"All Our Yesterdays" takes Trek outside its usual limits, the only episode to show no interior scenes aboard the Enterprise. No one from the gang of four appears either, though Scott gets a few desperate words in over the communicator. Without the ship or her crew to highlight, the story revolves around Kirk, Spock, and McCoy, alone in unusual circumstances as they are involuntarily separated to different points in the past of planet Sarpeidon. (The inhabitants there never achieved space travel, Spock says, yet temporal travel to a planet's past implies being transported to where that solar system, moving in space, should have been previously at an altogether different location, aka space travel.)

The librarian A-to-Z uses a machine called the Atavachron to prepare people for their time trips to safety, changing them at some unspecified cellular and brainscan level, whatever that means. There certainly are changes to all three of the landing party though only Kirk shows sign of weakening (only one guard to subdue him?). By and large the changes are most pronounced in the love-smitten Spock, with suitable excuse in the beautiful Zarabeth (memorably played by a stunningly near-naked Mariette Hartley), and enhanced by a subtle but moving score.
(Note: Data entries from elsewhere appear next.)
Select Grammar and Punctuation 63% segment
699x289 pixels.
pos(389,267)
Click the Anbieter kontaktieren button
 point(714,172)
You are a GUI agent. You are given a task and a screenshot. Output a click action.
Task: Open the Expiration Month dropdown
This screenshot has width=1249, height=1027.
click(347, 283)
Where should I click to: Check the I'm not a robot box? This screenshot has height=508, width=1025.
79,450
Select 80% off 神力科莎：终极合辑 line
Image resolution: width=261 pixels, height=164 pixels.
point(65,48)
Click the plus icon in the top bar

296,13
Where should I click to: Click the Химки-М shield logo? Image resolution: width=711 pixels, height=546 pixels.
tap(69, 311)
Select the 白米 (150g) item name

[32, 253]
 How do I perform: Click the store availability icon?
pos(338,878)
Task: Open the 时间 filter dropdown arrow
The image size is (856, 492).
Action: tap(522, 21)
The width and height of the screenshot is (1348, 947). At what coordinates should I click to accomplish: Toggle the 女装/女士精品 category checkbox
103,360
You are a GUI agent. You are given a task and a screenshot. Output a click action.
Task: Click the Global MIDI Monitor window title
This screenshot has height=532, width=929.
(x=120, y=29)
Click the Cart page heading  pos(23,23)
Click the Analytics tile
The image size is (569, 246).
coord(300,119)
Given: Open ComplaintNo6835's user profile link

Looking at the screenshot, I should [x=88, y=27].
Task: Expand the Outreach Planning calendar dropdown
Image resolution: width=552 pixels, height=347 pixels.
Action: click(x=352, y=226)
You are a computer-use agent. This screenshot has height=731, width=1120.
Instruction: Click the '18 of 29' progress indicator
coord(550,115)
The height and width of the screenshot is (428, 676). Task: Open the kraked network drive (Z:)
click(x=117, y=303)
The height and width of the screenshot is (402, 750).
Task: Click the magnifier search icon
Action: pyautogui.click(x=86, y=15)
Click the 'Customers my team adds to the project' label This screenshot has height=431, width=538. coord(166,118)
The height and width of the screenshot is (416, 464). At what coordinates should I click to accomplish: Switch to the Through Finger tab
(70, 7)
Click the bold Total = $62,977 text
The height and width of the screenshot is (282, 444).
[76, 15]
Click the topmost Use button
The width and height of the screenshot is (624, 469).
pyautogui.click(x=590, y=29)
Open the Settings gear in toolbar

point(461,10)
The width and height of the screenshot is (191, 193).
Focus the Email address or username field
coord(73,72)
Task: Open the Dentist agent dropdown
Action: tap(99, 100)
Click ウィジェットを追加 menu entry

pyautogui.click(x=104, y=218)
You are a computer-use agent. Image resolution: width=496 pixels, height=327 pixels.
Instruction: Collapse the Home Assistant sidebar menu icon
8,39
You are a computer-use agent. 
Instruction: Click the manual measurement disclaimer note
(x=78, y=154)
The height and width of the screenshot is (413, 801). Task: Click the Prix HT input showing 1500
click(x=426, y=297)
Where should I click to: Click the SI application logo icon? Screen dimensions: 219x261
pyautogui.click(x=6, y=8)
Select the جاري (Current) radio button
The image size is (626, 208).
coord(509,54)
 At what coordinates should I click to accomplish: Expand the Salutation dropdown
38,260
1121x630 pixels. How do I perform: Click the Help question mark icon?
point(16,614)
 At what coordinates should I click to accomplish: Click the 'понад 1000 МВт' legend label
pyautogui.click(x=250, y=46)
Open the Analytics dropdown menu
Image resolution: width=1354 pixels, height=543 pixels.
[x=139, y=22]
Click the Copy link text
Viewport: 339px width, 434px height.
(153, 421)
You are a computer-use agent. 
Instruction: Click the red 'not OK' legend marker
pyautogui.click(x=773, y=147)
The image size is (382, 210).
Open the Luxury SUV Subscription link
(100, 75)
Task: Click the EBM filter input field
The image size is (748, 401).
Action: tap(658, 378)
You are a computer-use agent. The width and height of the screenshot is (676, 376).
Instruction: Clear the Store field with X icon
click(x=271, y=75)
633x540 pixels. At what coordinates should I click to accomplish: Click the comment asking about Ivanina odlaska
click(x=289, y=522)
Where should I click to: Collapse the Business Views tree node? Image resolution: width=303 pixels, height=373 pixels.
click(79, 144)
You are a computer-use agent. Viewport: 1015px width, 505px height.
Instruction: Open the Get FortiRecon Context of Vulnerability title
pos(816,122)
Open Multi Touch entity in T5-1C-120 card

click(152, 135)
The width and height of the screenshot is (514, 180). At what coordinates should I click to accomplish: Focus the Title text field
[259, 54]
In fact the episode features an excellent supporting cast including the wonderful Ian Wolfe as the librarian Atoz, Anna Karen as the lusty Mort ("I'm game luv … where's lie-brar-ee?") and Kermit Murdock as the "helpful" Prosecutor. What further redeems this effort is McCoy's steadfast (if not life-threatening!) determination to get back to "his life back there" over the passionate objections of his devolving Vulcan friend. We get an alarming peek at a seldom seen side of Spock; note that as they get ready to jump back through the portal, Spock gives McCoy a shove towards it, apparently set to remain in the Ice Age with Zarabeth. (Nice touches with his makeup too. Arriving at Zarabeth's cave Spock suffers from exposure to extreme cold, and his ears and face has a flushed, green appearance.)

Watch for an interesting blooper early on as Atoz gets up from his bluish marble seat to join the landing party. When Kirk returns to that seat to look at the viewer, it now has a black cushion. The effects, including the time portal's shimmer, are simple but impressive, as is the exploding flare of the Beta Niobe nova as it consumes its satellite behind escaping Enterprise. Though the idea is clever, the technical details don't bear close inspection. No matter. It's memorable anyway.